In 2022, the long-feared trend reversal in corporate insolvencies took place in Europe. After the Corona crisis years, in which companies were massively subsidized all over Europe, the reality of the market economy is gradually returning: many companies are not able to cope with the permanent crises in the long run. 139,973 company insolvencies were registered in Western Europe as well as Norway, Switzerland and Great Britain. That was an increase of 24.2 percent (2021: 112,686 cases). In Eastern Europe the situation is even more drastic.
Rise in bankruptcies
Inflation, lack of energy and other macroeconomic problems have caused the number of corporate insolvencies in Europe to rise significantly. In 2022, 139,973 corporate insolvencies were registered in Western Europe (EU-14, Great Britain, Switzerland and Norway). That was an increase of 24.2 percent (2021: 112,686 cases). In Eastern Europe, the number of corporate insolvencies increased by 53.5 percent. This is the result of a study by Creditreform Wirtschaftsforschung, Neuss.

::::::::::

Which organization's study does the text on European corporate insolvencies cite for its figures?

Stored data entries
::::::::::

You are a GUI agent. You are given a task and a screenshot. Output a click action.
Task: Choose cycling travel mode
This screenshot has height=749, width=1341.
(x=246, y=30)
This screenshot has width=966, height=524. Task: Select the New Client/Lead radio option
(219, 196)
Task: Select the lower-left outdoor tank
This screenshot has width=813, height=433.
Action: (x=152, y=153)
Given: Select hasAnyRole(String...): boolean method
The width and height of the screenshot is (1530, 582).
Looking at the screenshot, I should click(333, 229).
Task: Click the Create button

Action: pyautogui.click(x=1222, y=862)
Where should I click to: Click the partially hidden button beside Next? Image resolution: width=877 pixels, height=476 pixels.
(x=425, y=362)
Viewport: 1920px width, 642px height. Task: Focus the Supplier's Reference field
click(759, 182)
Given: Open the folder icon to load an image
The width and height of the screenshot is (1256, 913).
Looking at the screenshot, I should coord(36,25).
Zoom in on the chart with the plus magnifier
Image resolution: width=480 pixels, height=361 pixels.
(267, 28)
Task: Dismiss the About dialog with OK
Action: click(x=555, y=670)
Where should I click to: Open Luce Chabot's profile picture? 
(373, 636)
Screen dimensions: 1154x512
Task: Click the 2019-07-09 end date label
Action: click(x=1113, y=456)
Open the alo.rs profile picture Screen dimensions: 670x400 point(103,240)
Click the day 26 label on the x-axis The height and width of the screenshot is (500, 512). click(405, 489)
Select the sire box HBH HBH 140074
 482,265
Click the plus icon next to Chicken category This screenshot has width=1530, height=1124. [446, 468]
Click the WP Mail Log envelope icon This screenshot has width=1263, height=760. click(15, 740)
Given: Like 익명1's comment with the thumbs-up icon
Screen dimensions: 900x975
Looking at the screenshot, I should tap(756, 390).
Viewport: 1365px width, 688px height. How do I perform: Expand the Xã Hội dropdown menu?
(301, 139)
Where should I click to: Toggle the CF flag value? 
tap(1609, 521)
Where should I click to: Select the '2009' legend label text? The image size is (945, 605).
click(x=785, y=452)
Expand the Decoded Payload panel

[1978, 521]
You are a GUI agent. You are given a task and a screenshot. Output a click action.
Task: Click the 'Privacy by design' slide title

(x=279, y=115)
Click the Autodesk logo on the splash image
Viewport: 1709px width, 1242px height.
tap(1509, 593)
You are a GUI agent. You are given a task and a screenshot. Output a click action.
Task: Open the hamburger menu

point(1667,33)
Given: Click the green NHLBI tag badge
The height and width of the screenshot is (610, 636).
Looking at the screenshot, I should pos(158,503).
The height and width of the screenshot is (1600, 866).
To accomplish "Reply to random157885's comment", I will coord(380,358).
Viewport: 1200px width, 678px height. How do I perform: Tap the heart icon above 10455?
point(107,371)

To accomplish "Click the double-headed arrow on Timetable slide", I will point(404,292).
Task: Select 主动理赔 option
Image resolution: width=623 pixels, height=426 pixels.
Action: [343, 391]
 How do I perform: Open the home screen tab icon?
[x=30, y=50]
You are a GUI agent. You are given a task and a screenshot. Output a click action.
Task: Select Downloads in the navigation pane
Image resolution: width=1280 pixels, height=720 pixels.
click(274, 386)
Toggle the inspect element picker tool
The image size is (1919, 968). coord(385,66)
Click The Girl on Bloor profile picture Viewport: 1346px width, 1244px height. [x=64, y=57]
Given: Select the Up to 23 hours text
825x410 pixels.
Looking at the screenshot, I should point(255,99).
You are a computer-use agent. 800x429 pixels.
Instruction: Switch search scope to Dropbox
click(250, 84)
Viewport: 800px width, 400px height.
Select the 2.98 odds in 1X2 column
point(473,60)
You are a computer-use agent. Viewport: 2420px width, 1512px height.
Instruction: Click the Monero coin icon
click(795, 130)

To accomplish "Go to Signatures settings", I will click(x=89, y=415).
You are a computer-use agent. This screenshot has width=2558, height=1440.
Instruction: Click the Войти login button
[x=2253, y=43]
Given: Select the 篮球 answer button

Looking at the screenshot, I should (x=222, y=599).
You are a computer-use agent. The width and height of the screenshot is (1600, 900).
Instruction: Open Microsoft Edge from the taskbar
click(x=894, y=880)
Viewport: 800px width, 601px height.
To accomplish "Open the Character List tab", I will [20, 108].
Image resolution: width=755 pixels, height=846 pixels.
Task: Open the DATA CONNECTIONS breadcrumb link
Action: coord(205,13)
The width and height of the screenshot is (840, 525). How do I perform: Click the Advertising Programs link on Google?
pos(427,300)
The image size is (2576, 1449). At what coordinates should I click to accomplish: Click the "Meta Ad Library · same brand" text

::::::::::

> _Completed exercise_: Creditreform Wirtschaftsforschung, Neuss.